SELECTED TEXT:

# # # # # # #

Written by and starring Andy Quirke, it’s based on two Dublin caricatures: Damo, a thick northside tough; and Ivor, a thick southside poshie. They are twins (Quirke plays both) separated at birth. Damo has been brought up by his granny (Ruth McCabe), a prostitute – “Ah, Grano, you haven’t been sucking mickey for money.” Ivor has been raised in suburban splendour by his filthy-rich adoptive parents. His dad is played by Rik Mayall, a choice that reflects Damo & Ivor’s obviously generous budget – it’s a slick production with funding from the Broadcasting Authority of Ireland – rather than anything Mayall, always a hammy actor (from his Young Ones days on), might bring to the tedious party.
The main characters are cartoonish – Damo’s baseball cap has an oversized peak, and Ivor wears huge turned-up collars – but the storylines are standard sitcom, so the tone is strangely jarring. Without a single humorous line that might gel the thing together, it’s excruciating.
Damo and Ivor first appeared on YouTube, in amusing musical parodies, and then in sketches for RTÉ’s Republic of Telly, but spinning out a three-minute video into three hours of TV takes more than this thin, ill-conceived script can offer.
Last night Graham Linehan served up a masterclass in comedy in the final, slightly out-of-nowhere episode of The IT Crowd (Channel 4, Friday), the last run of which finished in 2010.
Its stars, most notably Chris O’Dowd (Roy), have gone on to bigger things, so it was a coup to get him, Richard Ayoade (Moss) and Katherine Parkinson (Jen) back to play the tech-support department of a corporation. (Their stock phrase was, “Have you tried turning it off and on again?”) It was characters-as-usual for the trio of geeks: Roy misunderstanding his girlfriend – “Alice told me I was on the artistic spectrum” – Moss trying to beat his self-esteem issues by wearing women’s trousers, and ditzy Jen flirting with the guy in the coffee shop and still trying to convince their brilliantly odious boss (Matt Berry) that she isn’t his secretary.
Linehan mined the multiple pitfalls of real-life IT and social media. After a video of Jen accidentally throwing coffee on a homeless person went viral she became known globally as the “Coffee toss tramp bitch”. She tried to make amends via Twitter (or “Chitter” as it was called, for some reason), and it went disastrously wrong when she omitted a question mark. Meanwhile, Moss made one of his excruciatingly nerdy board-game review shows, and the global hacker movement Anonymous was unmasked as a teenager in his parents’ living room.

# # # # # # #

Write the next part of the television review covering Damo & Ivor and The IT Crowd, starting after its final sentence.

SUPPLIED INFORMATION:

# # # # # # #

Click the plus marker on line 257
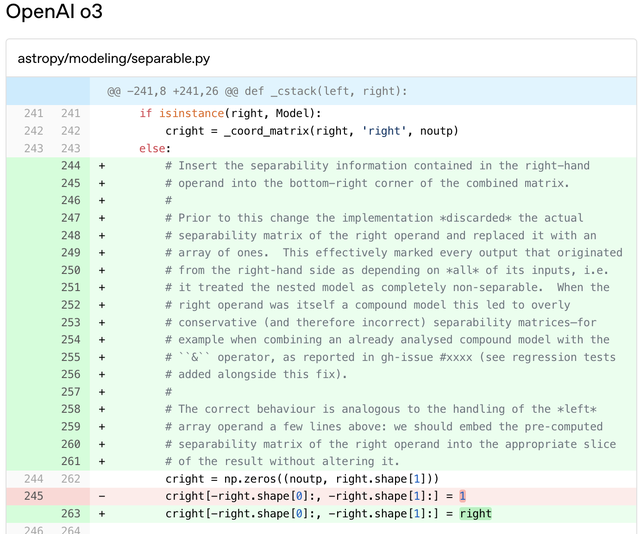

# # # # # # #

ANSWER TO THIS TASK:
If the very enthusiastic laughter track had laid off for even a few minutes, it would have been perfect. Even so, it was a fitting, clever and funny finale to a brilliant series.
Downton Abbey (UTV, Sunday; TV3, Wednesday) is back, and the viewing figures were higher than ever, exceeding 10 million in the UK for Sunday’s opener, so the appetite for the classy-looking soap shows no sign of diminishing.
The episode was set in 1922, six months after Matthew’s death. A grieving Mary wandered around the house like a slow-talking, very pale Miss Havisham. Racy Edith kissed a married man in a restaurant, and Sybil’s bereaved husband showed signs of getting way above his station to save Downton. (Wasn’t that the plot from the first series?) Mrs O’Brien is gone (a note on the mantelpiece; no dramatic car crash for her), and the butler, Thomas, is positioned as the nasty schemer of the house.
Julian Fellowes, the writer of Downton, slowly laid the groundwork for the series storylines, such as Edith going to Germany, and there were nods to the change in the structure of society brought on by the war. By Christmas, Lord and Lady Grantham might just have to learn to dress themselves. The most exciting thing that happened below stairs was the arrival of an electric food mixer.